• [Work request]
Using the listing below, extract each line that has the word "will" in it.

---- Records supplied

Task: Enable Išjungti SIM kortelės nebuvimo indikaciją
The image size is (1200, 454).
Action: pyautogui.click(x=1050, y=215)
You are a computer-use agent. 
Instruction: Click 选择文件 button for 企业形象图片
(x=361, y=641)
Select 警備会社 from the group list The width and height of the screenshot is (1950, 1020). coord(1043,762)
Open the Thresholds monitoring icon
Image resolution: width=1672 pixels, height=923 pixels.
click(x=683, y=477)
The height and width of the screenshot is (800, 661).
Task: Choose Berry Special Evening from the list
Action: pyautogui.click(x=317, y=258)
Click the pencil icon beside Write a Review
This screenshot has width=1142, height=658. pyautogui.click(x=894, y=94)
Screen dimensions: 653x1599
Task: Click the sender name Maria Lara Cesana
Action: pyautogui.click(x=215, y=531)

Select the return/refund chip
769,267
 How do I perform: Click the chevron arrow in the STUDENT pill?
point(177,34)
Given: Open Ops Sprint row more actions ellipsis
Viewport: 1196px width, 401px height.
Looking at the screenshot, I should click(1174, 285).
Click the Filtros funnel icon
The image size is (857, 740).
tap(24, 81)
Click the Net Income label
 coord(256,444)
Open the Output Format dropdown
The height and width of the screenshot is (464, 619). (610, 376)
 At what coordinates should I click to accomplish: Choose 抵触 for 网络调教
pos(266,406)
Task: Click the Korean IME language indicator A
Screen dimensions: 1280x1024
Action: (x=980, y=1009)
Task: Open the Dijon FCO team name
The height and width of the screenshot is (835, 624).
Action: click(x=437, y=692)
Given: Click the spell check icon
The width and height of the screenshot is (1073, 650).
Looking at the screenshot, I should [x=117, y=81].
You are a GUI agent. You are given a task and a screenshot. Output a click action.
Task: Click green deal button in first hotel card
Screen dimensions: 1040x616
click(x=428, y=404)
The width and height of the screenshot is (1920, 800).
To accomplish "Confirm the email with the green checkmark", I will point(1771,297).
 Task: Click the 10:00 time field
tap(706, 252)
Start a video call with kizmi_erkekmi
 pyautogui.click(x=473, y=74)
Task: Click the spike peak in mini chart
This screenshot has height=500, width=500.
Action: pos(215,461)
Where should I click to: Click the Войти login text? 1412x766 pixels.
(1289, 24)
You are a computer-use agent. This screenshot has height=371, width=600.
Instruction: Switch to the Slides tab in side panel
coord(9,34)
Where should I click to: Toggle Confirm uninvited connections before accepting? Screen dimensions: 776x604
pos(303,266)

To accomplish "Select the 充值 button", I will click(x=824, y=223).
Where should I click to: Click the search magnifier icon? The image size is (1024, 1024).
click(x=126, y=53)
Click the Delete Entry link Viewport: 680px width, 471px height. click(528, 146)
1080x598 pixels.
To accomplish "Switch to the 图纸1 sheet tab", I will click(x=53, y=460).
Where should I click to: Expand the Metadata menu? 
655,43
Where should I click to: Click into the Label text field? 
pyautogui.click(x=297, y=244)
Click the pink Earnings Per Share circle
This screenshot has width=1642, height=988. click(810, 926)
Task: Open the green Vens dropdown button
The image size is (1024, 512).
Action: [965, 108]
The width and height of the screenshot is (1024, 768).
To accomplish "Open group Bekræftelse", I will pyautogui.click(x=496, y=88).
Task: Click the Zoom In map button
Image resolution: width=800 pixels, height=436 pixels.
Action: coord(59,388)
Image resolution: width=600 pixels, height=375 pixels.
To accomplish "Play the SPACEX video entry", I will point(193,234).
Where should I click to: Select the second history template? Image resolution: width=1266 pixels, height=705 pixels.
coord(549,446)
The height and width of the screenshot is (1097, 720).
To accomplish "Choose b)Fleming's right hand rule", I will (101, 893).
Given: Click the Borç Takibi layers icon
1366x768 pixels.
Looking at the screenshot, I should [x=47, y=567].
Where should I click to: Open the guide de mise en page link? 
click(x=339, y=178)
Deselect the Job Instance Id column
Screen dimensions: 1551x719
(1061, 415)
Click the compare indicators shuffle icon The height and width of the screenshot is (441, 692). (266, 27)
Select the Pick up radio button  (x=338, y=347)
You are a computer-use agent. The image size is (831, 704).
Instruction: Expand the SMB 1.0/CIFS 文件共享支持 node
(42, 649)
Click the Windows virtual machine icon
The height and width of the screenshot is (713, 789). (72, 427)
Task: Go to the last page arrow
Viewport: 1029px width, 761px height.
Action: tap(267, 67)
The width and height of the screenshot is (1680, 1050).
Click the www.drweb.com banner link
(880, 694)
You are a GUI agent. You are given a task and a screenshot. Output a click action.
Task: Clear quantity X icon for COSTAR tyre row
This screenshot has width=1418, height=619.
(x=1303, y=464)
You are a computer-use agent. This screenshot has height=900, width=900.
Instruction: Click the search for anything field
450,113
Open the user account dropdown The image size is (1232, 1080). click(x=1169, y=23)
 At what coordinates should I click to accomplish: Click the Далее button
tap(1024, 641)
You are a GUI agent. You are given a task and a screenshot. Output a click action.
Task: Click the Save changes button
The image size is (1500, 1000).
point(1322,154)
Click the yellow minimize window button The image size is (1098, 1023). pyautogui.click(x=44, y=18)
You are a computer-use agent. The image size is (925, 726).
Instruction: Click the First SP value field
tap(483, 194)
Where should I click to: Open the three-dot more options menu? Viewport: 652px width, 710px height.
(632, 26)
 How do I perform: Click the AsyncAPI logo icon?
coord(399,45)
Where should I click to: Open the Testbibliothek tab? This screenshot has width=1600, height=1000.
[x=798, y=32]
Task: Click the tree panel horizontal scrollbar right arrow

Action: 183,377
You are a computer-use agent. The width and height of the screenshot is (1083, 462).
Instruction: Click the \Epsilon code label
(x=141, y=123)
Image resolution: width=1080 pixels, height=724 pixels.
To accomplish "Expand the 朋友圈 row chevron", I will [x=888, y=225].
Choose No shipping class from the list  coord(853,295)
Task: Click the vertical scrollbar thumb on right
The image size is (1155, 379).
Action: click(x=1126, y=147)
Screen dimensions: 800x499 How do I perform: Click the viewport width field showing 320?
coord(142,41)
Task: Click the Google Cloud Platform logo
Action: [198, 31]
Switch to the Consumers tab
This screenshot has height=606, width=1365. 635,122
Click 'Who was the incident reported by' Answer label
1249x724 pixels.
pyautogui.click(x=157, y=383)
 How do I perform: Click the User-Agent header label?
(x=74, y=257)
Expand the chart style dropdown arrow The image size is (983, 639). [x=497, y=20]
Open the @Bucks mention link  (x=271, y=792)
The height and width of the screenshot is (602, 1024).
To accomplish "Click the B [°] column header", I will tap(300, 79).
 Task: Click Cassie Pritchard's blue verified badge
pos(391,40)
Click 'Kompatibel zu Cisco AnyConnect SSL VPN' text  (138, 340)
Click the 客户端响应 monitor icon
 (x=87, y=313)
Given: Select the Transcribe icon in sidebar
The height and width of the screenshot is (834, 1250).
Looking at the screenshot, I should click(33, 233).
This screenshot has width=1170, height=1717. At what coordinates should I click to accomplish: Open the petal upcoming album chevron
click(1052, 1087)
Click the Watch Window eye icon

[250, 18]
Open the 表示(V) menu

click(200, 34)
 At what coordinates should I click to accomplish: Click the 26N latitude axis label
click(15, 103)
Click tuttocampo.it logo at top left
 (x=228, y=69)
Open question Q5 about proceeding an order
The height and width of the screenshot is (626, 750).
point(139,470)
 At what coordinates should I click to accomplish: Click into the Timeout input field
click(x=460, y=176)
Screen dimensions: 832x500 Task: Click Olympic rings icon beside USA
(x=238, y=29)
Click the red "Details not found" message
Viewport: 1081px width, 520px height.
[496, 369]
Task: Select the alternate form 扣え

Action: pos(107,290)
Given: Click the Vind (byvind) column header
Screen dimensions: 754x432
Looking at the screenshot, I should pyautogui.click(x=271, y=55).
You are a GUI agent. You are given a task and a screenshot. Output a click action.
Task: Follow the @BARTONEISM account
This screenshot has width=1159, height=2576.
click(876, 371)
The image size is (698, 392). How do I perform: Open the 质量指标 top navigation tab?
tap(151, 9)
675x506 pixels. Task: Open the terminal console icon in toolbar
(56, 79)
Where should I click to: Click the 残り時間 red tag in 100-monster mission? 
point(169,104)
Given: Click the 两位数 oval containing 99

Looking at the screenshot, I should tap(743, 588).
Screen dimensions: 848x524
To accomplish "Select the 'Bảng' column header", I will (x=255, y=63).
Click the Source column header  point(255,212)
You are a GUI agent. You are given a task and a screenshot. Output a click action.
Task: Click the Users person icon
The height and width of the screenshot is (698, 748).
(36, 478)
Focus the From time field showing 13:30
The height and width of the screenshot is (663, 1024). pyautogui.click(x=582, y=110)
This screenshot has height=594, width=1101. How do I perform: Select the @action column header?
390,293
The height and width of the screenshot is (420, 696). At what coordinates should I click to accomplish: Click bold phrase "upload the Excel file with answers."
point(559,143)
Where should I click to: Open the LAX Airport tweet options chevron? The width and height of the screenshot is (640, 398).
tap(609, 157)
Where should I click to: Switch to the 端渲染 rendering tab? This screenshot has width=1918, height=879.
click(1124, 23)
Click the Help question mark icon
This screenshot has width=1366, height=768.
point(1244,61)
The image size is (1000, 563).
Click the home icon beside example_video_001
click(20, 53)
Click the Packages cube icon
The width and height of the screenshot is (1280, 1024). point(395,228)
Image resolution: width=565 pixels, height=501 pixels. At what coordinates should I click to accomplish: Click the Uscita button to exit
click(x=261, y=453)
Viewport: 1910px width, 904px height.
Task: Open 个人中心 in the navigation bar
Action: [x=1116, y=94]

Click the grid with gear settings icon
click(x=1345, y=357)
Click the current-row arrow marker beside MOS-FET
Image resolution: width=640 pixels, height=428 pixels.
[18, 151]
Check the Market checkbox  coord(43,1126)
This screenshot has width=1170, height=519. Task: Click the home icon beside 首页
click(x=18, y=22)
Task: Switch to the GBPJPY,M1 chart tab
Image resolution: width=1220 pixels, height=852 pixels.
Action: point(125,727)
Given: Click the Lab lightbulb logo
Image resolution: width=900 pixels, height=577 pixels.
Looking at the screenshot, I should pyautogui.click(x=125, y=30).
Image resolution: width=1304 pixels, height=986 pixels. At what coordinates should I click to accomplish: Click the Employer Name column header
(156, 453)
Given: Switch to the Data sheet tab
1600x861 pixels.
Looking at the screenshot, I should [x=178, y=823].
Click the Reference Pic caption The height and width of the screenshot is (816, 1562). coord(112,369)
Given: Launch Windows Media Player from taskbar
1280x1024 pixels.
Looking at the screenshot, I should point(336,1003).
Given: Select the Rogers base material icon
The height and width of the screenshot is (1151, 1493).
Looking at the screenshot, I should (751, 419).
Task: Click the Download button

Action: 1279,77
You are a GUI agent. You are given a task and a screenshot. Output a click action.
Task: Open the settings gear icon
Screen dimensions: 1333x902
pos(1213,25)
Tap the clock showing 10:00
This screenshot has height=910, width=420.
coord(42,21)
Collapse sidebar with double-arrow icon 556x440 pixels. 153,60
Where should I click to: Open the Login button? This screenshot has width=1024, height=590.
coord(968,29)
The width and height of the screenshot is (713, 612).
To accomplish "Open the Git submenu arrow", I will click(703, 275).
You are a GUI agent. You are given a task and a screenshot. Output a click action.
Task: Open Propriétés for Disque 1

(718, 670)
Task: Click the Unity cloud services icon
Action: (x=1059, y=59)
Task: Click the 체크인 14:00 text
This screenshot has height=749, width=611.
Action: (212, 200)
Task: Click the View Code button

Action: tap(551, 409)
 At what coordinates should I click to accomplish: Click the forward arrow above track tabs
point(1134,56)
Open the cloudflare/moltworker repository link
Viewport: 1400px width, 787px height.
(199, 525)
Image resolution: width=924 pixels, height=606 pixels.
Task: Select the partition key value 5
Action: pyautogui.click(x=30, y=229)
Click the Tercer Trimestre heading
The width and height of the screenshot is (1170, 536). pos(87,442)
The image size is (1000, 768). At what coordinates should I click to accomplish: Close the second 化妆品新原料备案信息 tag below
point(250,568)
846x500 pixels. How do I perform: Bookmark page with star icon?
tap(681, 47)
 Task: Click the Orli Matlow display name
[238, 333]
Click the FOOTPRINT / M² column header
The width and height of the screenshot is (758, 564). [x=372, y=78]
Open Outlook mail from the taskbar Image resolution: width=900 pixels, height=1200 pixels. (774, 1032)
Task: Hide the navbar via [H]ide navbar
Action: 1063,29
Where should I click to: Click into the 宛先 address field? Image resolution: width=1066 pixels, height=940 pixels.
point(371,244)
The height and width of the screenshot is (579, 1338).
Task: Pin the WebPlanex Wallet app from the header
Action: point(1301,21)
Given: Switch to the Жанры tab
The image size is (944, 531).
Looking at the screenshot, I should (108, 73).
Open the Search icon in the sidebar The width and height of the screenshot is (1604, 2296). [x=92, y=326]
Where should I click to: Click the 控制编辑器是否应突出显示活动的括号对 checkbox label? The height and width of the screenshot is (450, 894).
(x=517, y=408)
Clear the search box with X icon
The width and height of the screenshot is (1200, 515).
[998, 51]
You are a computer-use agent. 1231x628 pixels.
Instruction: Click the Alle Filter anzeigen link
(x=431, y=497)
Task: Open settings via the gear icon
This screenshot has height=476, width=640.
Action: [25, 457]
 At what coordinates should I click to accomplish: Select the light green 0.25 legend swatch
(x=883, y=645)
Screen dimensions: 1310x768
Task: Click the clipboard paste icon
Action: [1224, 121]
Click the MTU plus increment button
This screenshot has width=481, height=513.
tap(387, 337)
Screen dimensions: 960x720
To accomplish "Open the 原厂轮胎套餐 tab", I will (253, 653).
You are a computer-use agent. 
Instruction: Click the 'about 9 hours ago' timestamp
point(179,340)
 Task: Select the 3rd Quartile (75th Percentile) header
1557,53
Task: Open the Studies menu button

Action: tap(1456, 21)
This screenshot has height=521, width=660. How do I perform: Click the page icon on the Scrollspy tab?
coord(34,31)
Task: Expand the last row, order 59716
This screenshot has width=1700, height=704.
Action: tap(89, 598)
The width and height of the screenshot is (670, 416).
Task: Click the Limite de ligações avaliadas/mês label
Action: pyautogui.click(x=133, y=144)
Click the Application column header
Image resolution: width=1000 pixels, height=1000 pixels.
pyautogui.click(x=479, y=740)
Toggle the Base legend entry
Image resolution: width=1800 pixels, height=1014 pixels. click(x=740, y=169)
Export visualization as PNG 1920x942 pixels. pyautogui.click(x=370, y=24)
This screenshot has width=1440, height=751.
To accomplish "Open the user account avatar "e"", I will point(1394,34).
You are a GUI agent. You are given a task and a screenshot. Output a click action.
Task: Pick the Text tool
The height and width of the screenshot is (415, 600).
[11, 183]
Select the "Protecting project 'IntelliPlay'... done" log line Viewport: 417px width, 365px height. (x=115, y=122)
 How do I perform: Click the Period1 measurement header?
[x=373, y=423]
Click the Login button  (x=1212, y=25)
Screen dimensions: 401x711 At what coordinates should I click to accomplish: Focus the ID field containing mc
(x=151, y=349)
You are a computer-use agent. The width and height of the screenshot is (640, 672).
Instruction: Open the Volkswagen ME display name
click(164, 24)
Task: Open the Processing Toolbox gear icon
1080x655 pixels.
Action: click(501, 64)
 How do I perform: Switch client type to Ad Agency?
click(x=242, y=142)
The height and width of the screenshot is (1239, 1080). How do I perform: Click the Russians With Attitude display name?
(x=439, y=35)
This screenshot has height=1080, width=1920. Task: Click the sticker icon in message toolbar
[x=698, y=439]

--------

• [Output of the exercise]
To accomplish "Confirm the email with the green checkmark", I will point(1771,297).
To accomplish "Select the 充值 button", I will click(x=824, y=223).
To accomplish "Switch to the 图纸1 sheet tab", I will click(x=53, y=460).
To accomplish "Open group Bekræftelse", I will pyautogui.click(x=496, y=88).
To accomplish "Play the SPACEX video entry", I will point(193,234).
To accomplish "Choose b)Fleming's right hand rule", I will (101, 893).
To accomplish "Expand the 朋友圈 row chevron", I will [x=888, y=225].
To accomplish "Click the B [°] column header", I will tap(300, 79).
To accomplish "Select the 'Bảng' column header", I will (x=255, y=63).
To accomplish "Open the Git submenu arrow", I will click(703, 275).
To accomplish "Open the 原厂轮胎套餐 tab", I will (253, 653).
To accomplish "Open the user account avatar "e"", I will point(1394,34).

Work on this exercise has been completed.